Last week, we celebrated Safety Week. But that doesn’t mean our dedication to safe job sites has come to an end. Safety is still a top priority in the construction industry today – and every week of the year. We continue the mission of Safety Week in today’s featured position with the individual that acts as the central hub of workplace safety: the Safety Coordinator. Though all team members play an important role in maintaining job site safety, the Safety Coordinator is the key to making sure the right standards are set – and always followed.
In the simplest terms, Safety Coordinators are in charge of monitoring working conditions to ensure all activity is compliant with state and federal safety regulations. But their responsibilities can range from coordinating and executing employee training to making routine job site inspections to enforcing safety hazards corrections when necessary. No matter what the Safety Coordinator is working on, everything he or she does must strictly follow OSHA’s safety and health standards in addition to any company-mandated health and safety guidelines. This management position is an important part of any construction project. Safety Coordinators enforce high-caliber safety across all divisions, but it’s especially important in cases where they oversee the use of dangerous chemicals and heavy machinery.

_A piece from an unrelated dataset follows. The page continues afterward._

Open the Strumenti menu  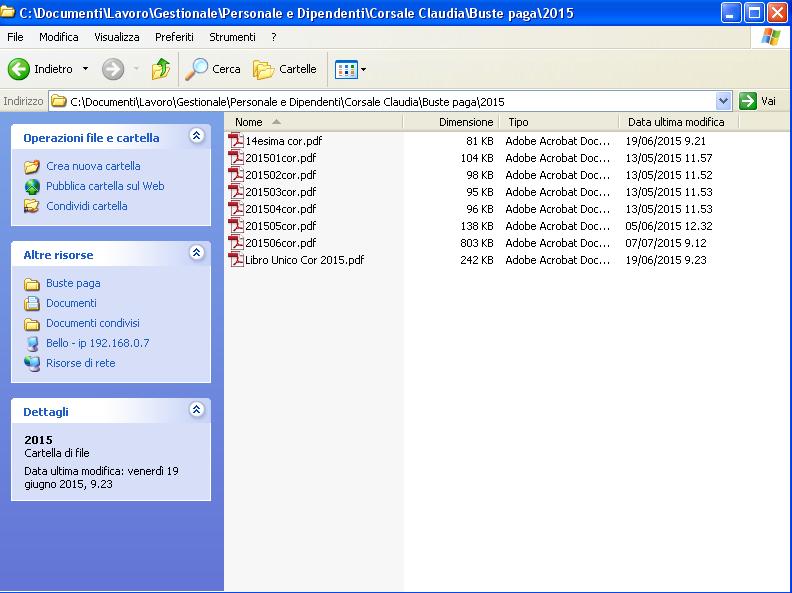[x=232, y=37]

On a day-to-day basis, a Safety Coordinator must stay detail-oriented in every task, from supplying proper safety gear and supplies to leading team training sessions and coordinating emergency drills. Every step toward safe practices must be considered. For example, new hire and ongoing training ensures every employee knows safety procedures and standards while routine inspections keep everything from workspaces to products in proper compliance.
Every day offers an opportunity for creativity for Safety Coordinators. They get to design their own methods for appraising safety conditions and educating employees to fit each team member’s learning style and overall company culture, as long as they adhere to any and all safety guidelines. Not only that, this role requires broad, in-depth knowledge to keep teams safe and companies within federal and state-level safety guidelines.

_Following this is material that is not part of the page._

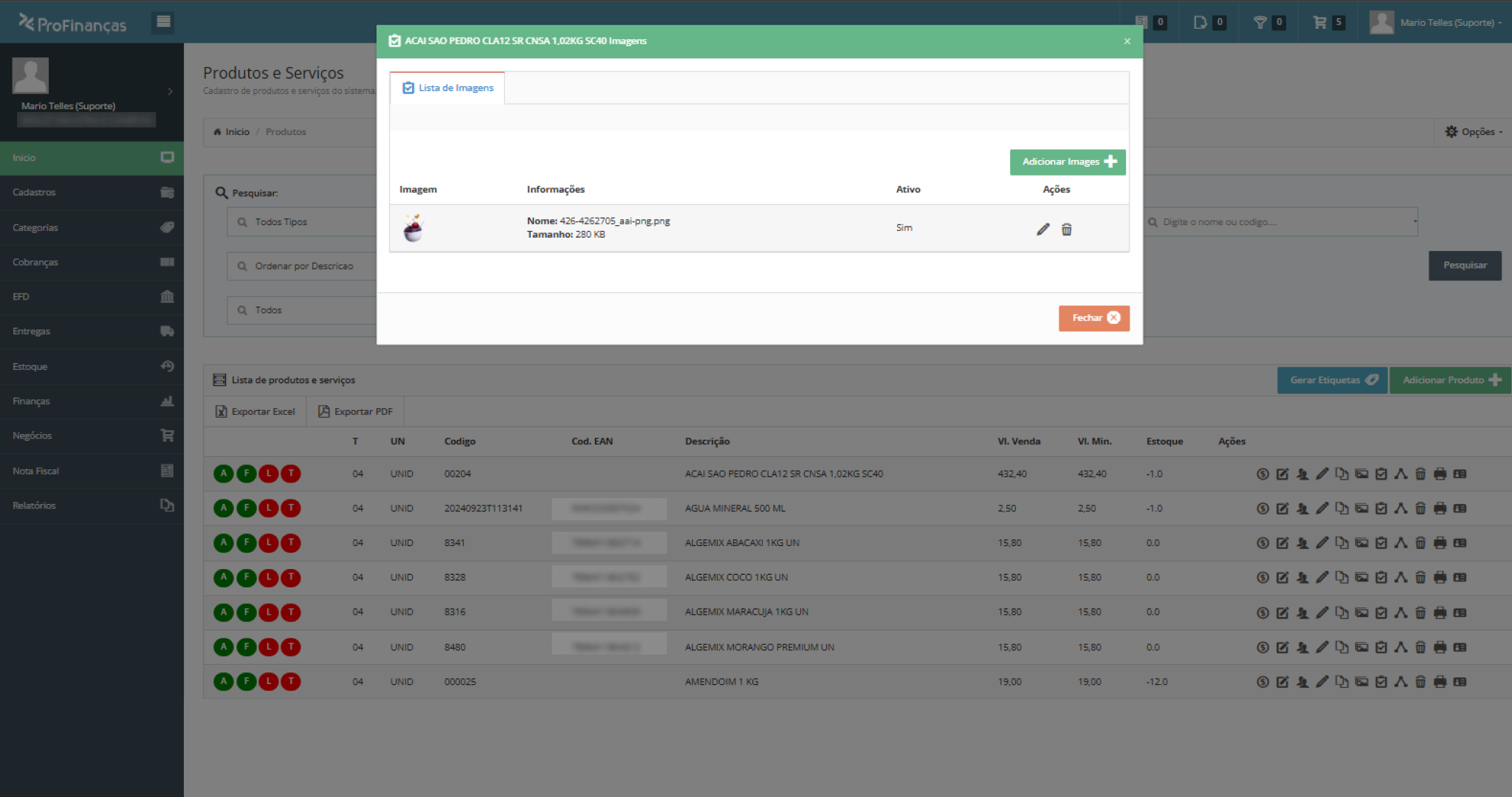
Task: Click printer icon for ALGEMIX ABACAXI 1KG UN
Action: tap(1440, 543)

Given the emphasis on training and collaboration, a Safety Coordinator must thrive in a team setting, both as a leader and as a peer. It’s imperative that they establish relationships with all team members, as they will be the ones who dictate expectations and support teammates in times of need. Key skills that support this function include:
- Natural leadership qualities and strong decision-making skills
- Ability to communicate clearly with others, both orally and verbally
- Detail-oriented precision and honed expertise in the trade
If this sounds like a career for you, keep in mind that a degree in Occupational Safety, Public Safety, Public Health, or Safety Management is required, as well as a valid, up-to-date OHSA Certification. As with any other skilled trade, experience as an assistant or other support staff position delivers the on-the-job training necessary to ensure safety across all departments and functions.